The Carlyle RCMP responded to several calls from Thursday, Feb. 22 to Thursday, March 1.
Corporal James Barnett of the Carlyle detachment says that during this period, police dealt with an especially concerning sitiation.
“On a weekday at about 9 a.m., a semi-truck driver hit the ditch on Hwy 9,” says Cpl. Barnett. “This individual was impaired by alcohol, but not to the extent where charges could be laid. However, members issued a 72-hour driving suspension.”
“I don't need to point out the potential danger of this situation. However, the RCMP would like to remind all drivers that driving while impaired is not only illegal, it could result in tragedy. Please, please don't drink and drive.”
Several calls of a non-emergency nature were received by the RCMP this week.

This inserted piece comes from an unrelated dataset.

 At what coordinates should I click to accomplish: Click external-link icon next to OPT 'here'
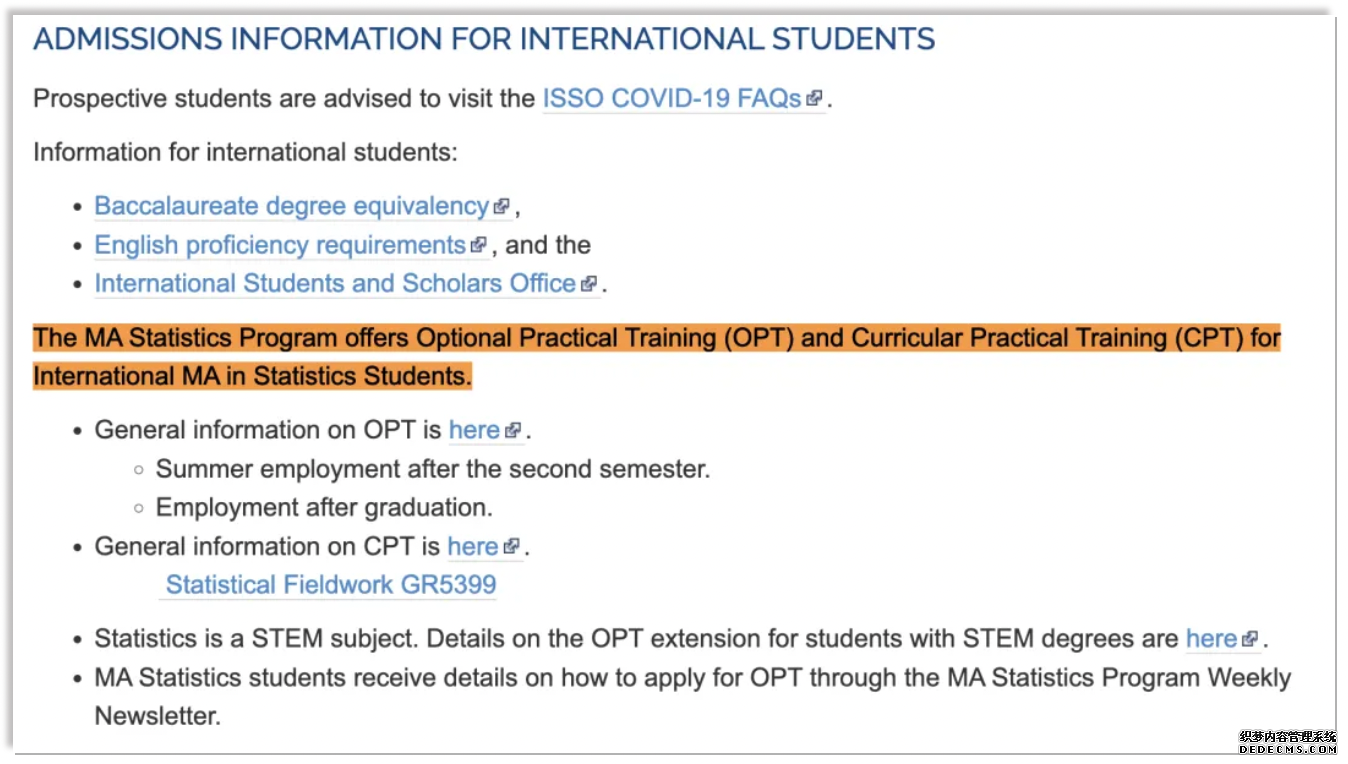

“Carlyle RCMP continue to welcome public engagement and calls with regards to community policing and safety,” says Cpl. Barnett. “However, calling 911 and/or the detachment with regard to parenting issues puts a strain on police resources.”
“Recently, the Carlyle detachment received a call from a parent asking us to assist them in getting their child to school,” he explains. “While we understand the parent's frustration, these types of events are not a police matter.”
Break and enter
The Wawota Forum (arena) was broken into. Police are currently investigating and ask that anyone with any information call the Carlyle RCMP detachment at: (306)-453-6707.
Child Welfare Act
Police dealt with one file under the Child Welfare Act.

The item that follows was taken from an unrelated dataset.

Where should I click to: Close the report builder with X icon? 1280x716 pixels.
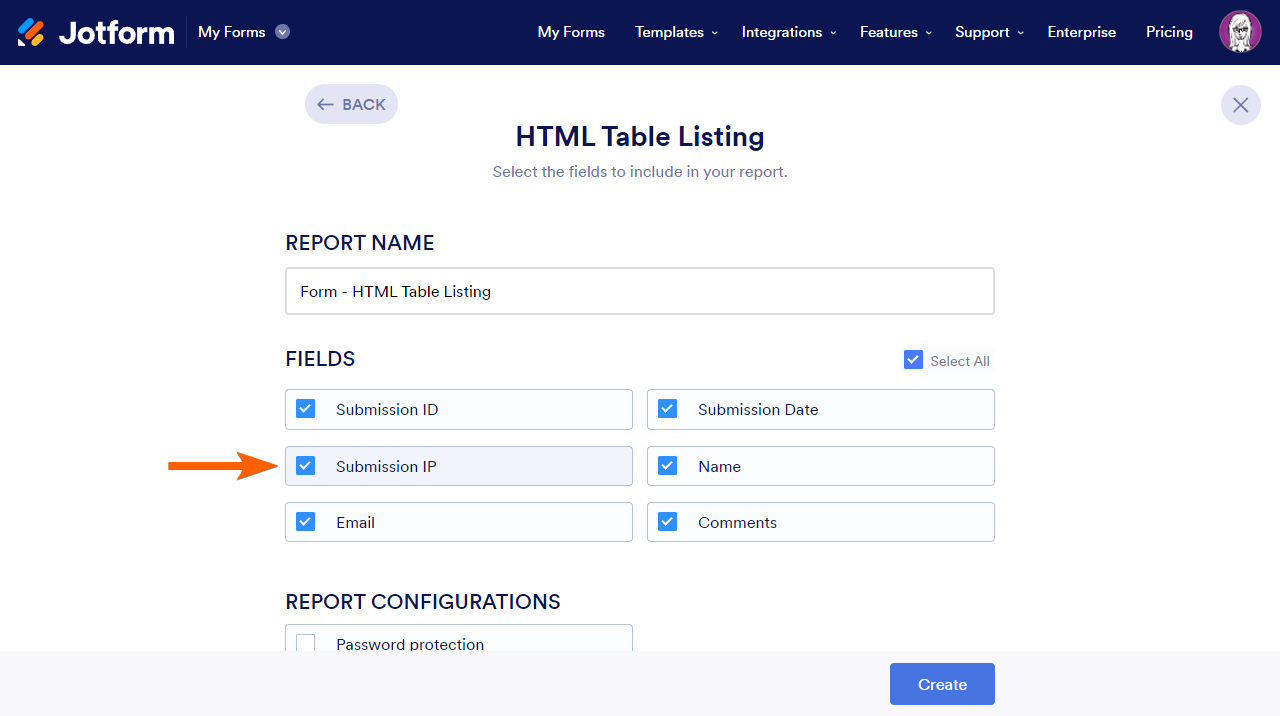[1240, 105]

Members are currently conducting a drug investigation stemming from a call regarding a residence in Redvers. While police were at the residence regarding another offence, they found a small quantity of a controlled substance.

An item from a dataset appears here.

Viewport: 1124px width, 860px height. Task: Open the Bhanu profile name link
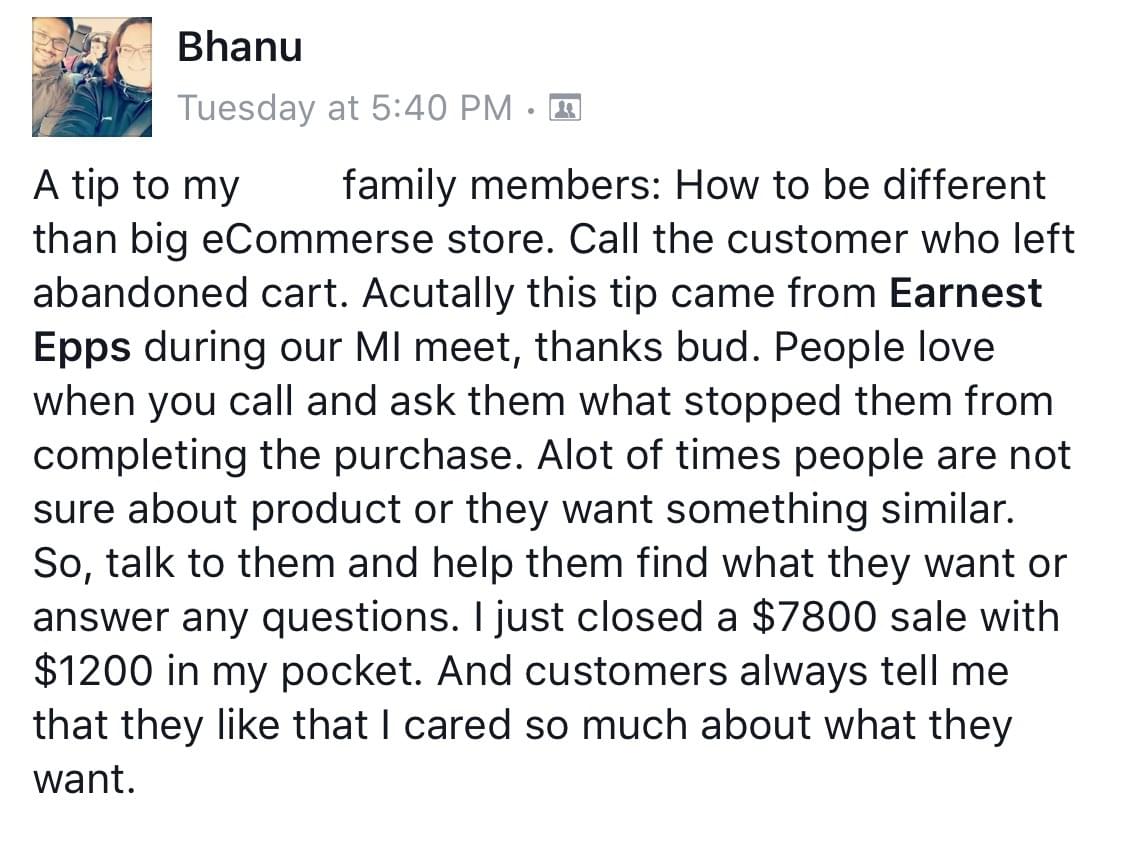240,47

Members attended to alarms going off in error this week - two in Carlyle, one in the Carlyle area and one in Redvers.
Cpl. Barnett says that reports of attempted fraud are once again on the increase.
“I would like to remind everyone to be especially cautious regarding their personal information,” he says. “Do not give out any personal information - especially on the phone. And ignore calls from unfamiliar phone numbers. Anyone reputable will leave you a voice mail or get in touch in another way. Please do not call these numbers back, either.”
Members dealt with two reports of harassment this week - one in Manor and one in Wawota.
“Many disputes we encounter are between neighbours,” says Cpl. Barnett. “Often these escalate and if they continue to escalate, events can lead to criminal charges.”
“With regard to some of these disputes, I'd like to remind people of what my mother used to say to me,” he smiles. “'If you can't say something nice, don't say anything at all.'”
Mental Health Act
RCMP responded to one call under the Mental Health Act.
Carlyle RCMP have responded to calls from area Rural Municipalities reporting heavy truck traffic on roads that are not designated for these vehicles.
“We would ask on behalf on the R.M.s that drivers stick to roads designated for their vehicle weight,” says Cpl. Barnett. “The damage caused to roads by these vehicles is an extra expense for area R.M.s and the damage to roads and the repairs also inconvenience other drivers.”
A youth was held in custody and appeared in court. This matter concerns damage to a store window at Kings Department Store in Carlyle.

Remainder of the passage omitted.